PU.1 interaction with p50 promotes microglial-mediated inflammation in secondary spinal cord injury in SCI rats.

Secondary spinal cord injury is the inflammatory damage to surrounding tissues caused by activated microglial-mediated neuroinflammatory responses. The nuclear factor-κB (p65/p50) pathway and PU.1 are closely correlated with inflammatory responses; thus, we examined the relationship and function between PU.1 and p50 in secondary spinal cord injury. In this study, we established an adult rat acute spinal cord injury model to simulate the pathological process of spinal cord injury.: We found that the expression of PU.1 was significantly increased at three days after spinal cord injury and mainly expressed in activated microglia.

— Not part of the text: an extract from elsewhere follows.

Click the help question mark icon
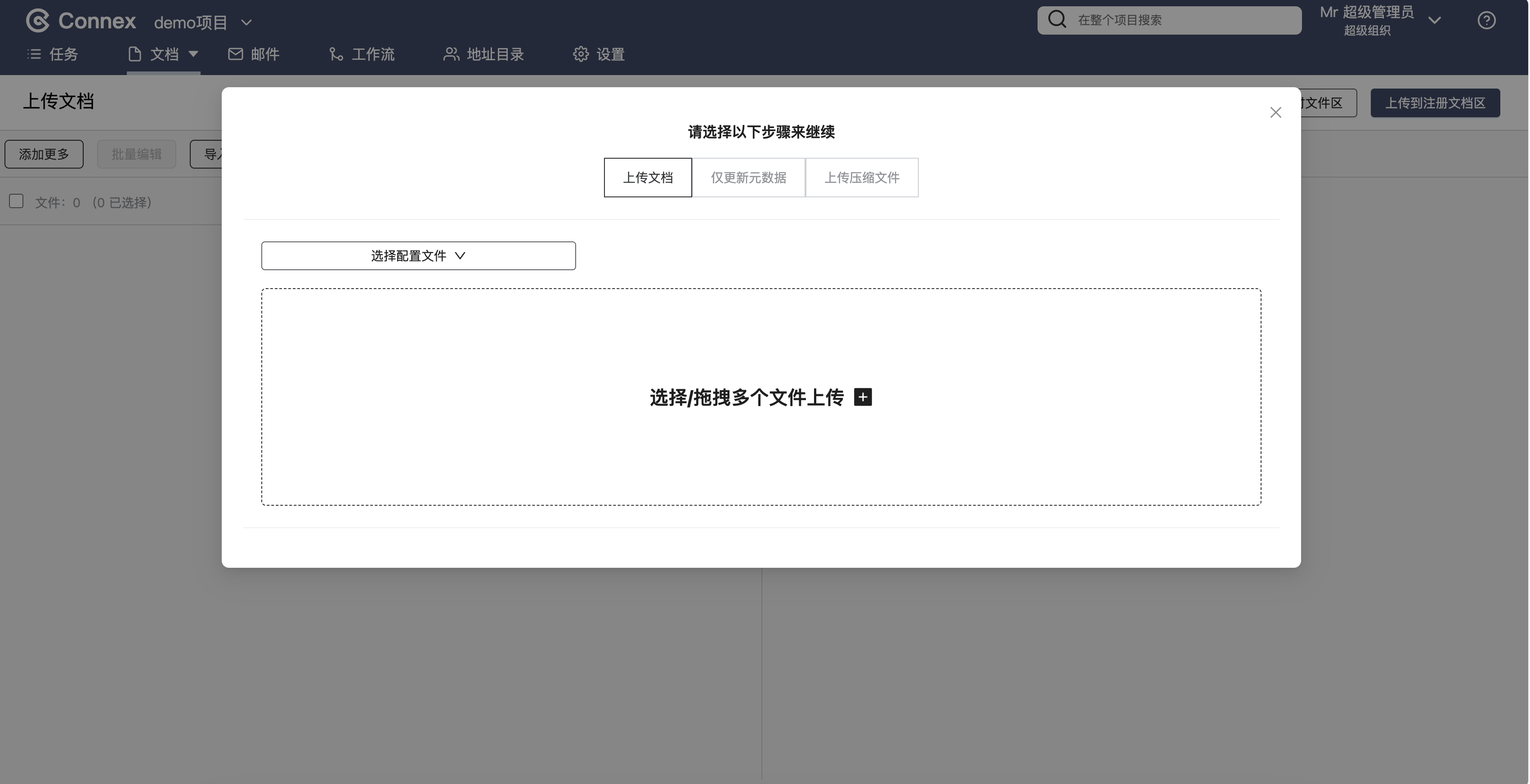 1486,20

Moreover, p-p50 expression was increased in SCI rats and the protein interacted with PU.1. Lipopolysaccharide was used to induce microglia activation in vitro.: The results showed that PU.1 and p-p50 expression was significantly increased and PU.1 interacted with p50 in the nucleus. The levels of tumor necrosis factor-α and interleukin-1β secreted by microglia were detected by enzyme-linked immunosorbent assay. The results showed that when both PU.1 and p50 were overexpressed, tumor necrosis factor-α and interleukin-1β secretion was significantly increased to levels higher than in cells overexpressing PU.1 or p50 alone. These results suggest that PU.1 and p50 interact to promote p65 transcription and the expression of inflammatory factors, which is an important mechanism of the microglial-mediated inflammatory response to secondary injury after spinal cord injury.